Too many Christians, even those who have chosen Christian education for their children, have not truly understood the long-term implications of education. The other side does. Consider the words of John Dunphy in the infamous and often quoted comments that appeared in his article “A Religion for a New Age”:

I am convinced that the battle for humankind’s future must be waged and won in the public school classroom by teachers who correctly perceive their role as the proselytizers of a new faith: a religion of humanity that recognizes the spark of what theologians call divinity in every human being. There teachers must embody the same selfless dedication of the most rabid fundamentalist preacher, for they will be ministers of another sort, utilizing a classroom instead of a pulpit to convey humanist values in whatever subject they teach, regardless of the educational level—preschool, daycare, or large state university. The classroom must and will become an arena of conflict between the old and the new—the rotting corpse of Christianity, together with all its adjacent evils and misery, and the new faith of humanism, resplendent in its promise of a world in which the never-realized Christian ideal of “love thy neighbor” will finally be achieved.[2]

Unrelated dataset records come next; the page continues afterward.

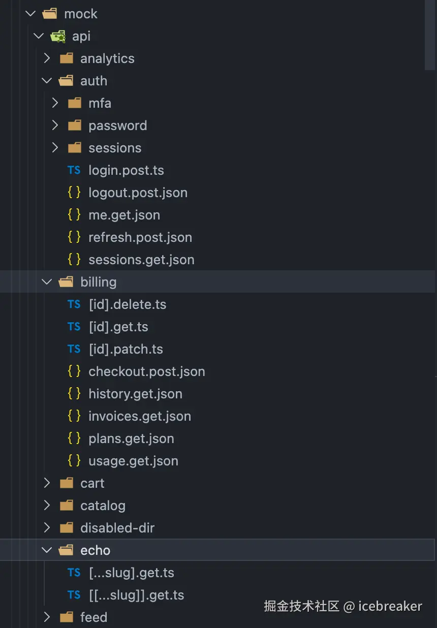Expand the analytics folder
The image size is (437, 628).
[x=46, y=58]
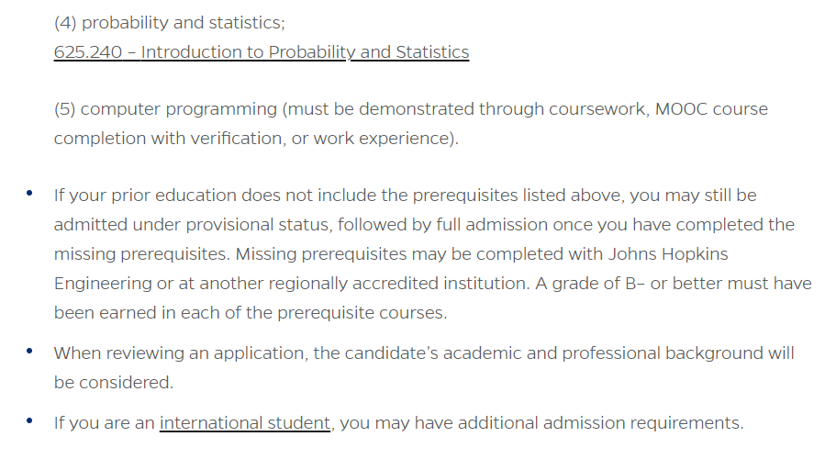
Task: Click bullet marker beside "If your prior education"
Action: (x=29, y=193)
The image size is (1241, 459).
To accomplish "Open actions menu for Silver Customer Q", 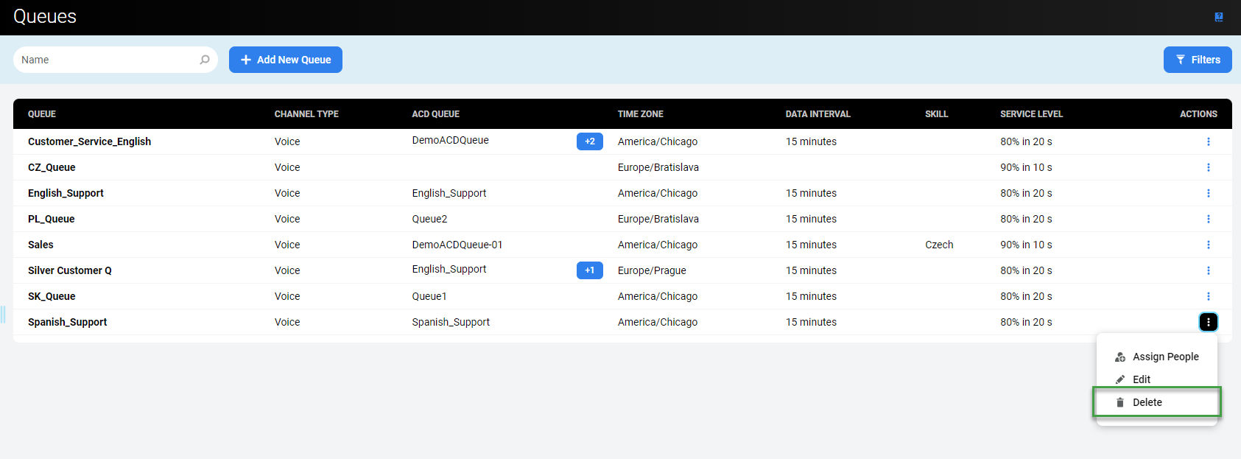I will pyautogui.click(x=1208, y=270).
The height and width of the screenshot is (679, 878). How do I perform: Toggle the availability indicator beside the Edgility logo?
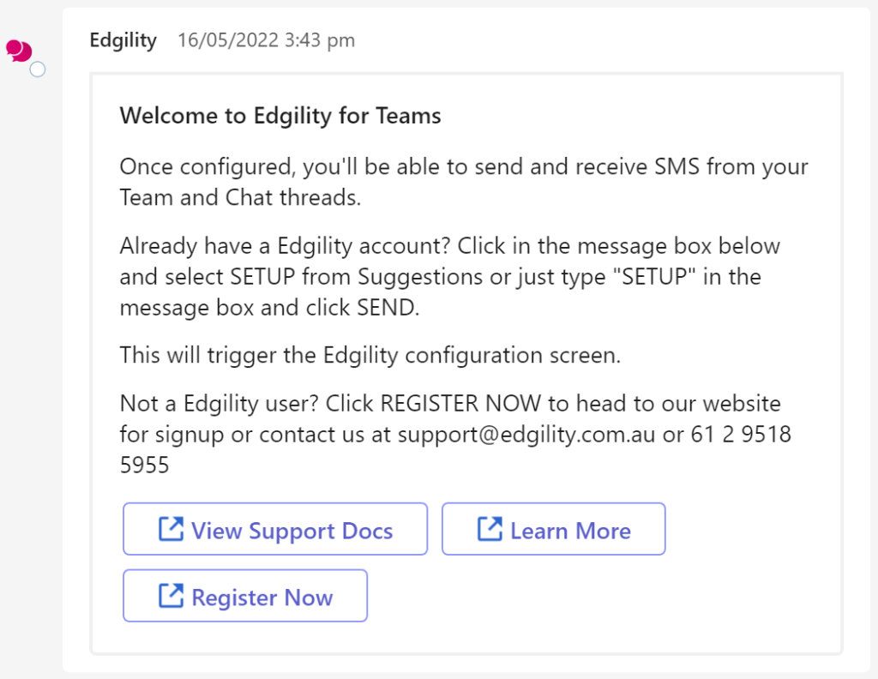coord(37,69)
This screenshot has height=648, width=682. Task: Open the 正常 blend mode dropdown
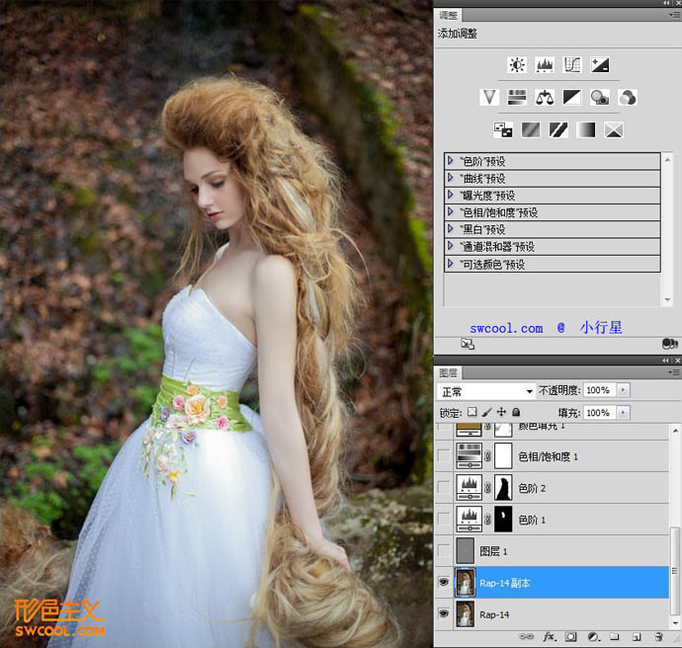coord(486,391)
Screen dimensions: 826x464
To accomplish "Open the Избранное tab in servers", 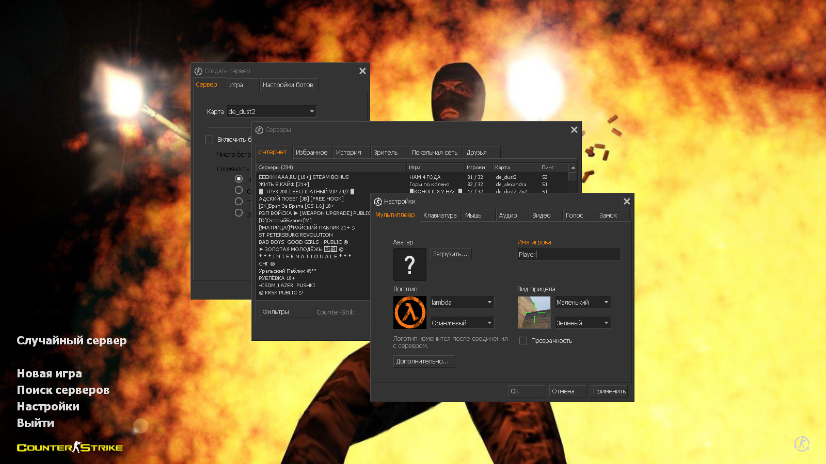I will coord(311,153).
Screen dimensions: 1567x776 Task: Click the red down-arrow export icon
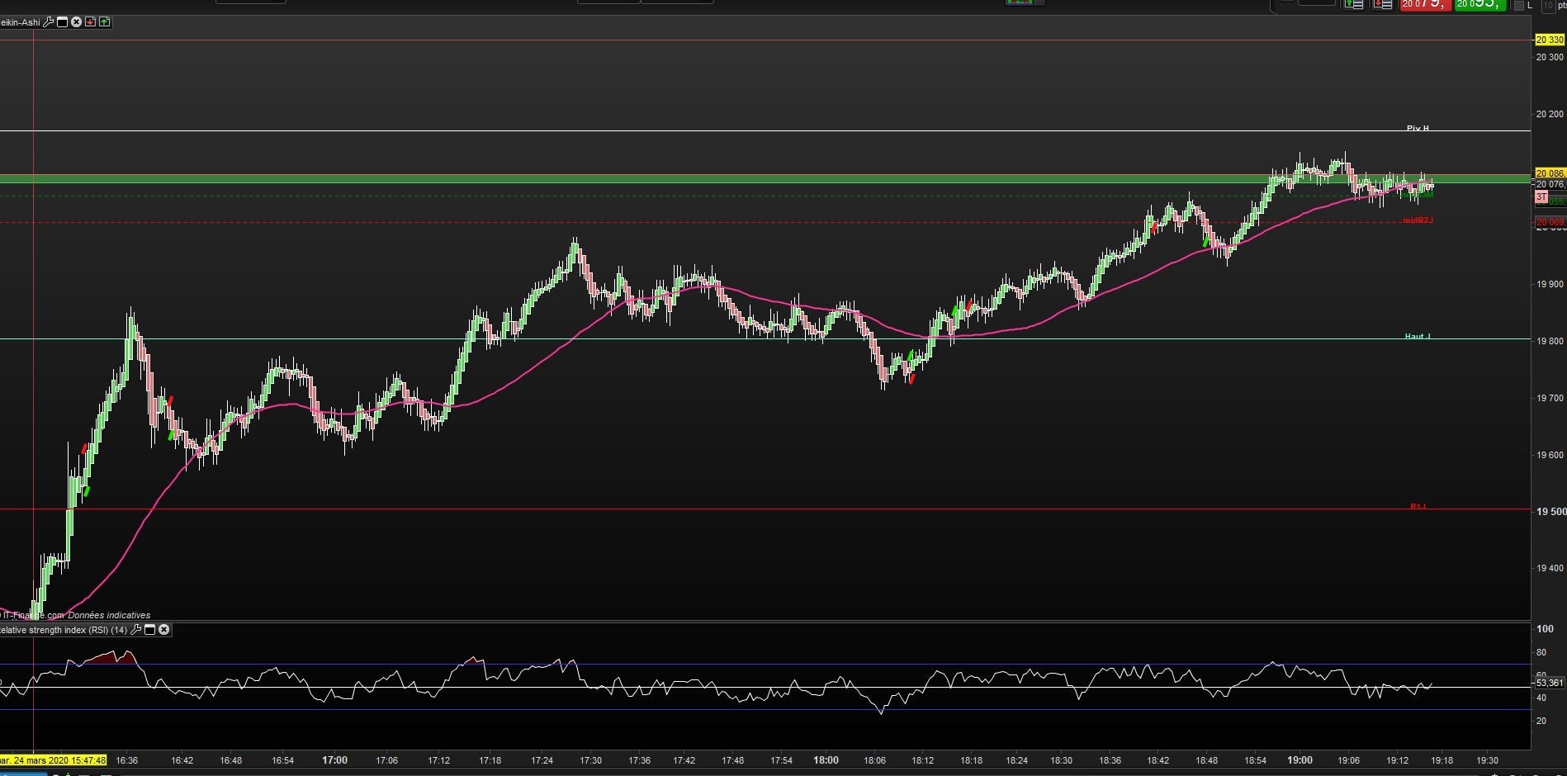pyautogui.click(x=90, y=22)
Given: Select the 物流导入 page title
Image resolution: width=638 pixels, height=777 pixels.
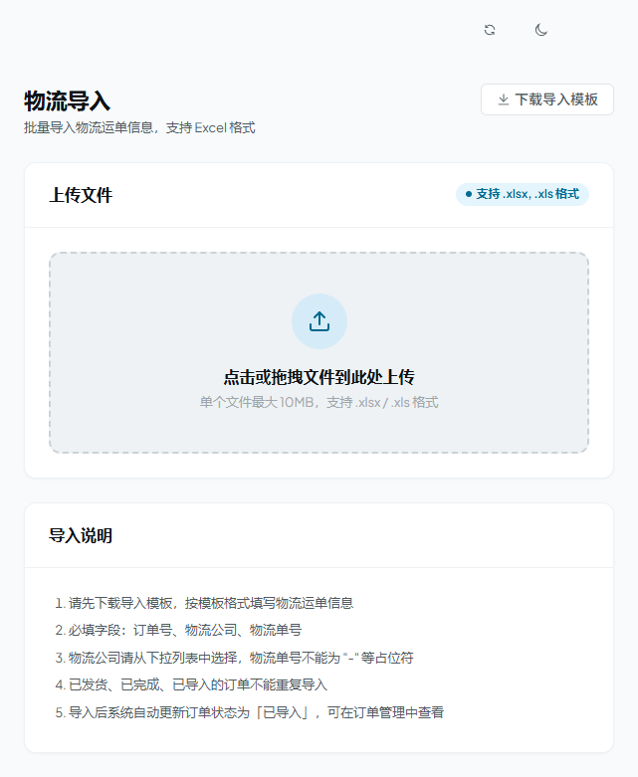Looking at the screenshot, I should click(x=67, y=101).
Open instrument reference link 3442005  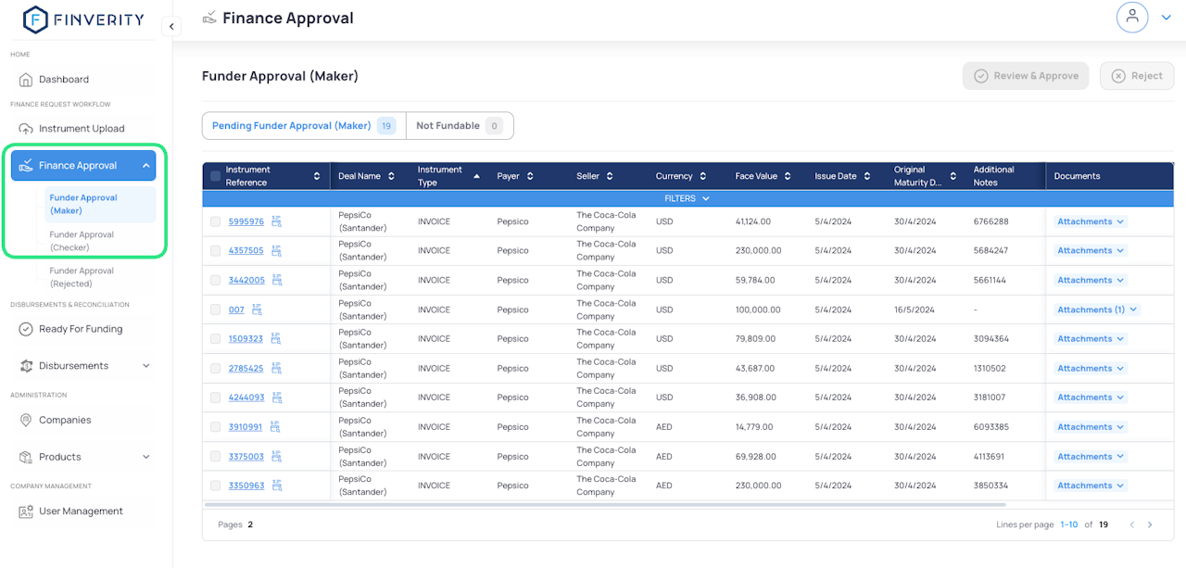click(246, 281)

Dunphy gets it. Has he backed off of these comments? Not a bit. He’s made it clear that the battle is on, and “humanism is going to win.” Let’s take up the challenge. Humanism won’t win as long as the students in Mrs. Brearly’s Fourth grade class continue to do their work. The future looks bright indeed.

Endnotes:

[1] William Shirer, Rise and Fall of the Third Reich New York: Simon and Schuster, 1960), 249. [2] John J. Dunphy, “A Religion for a New Age,” The Humanist (January/February 1983), 26.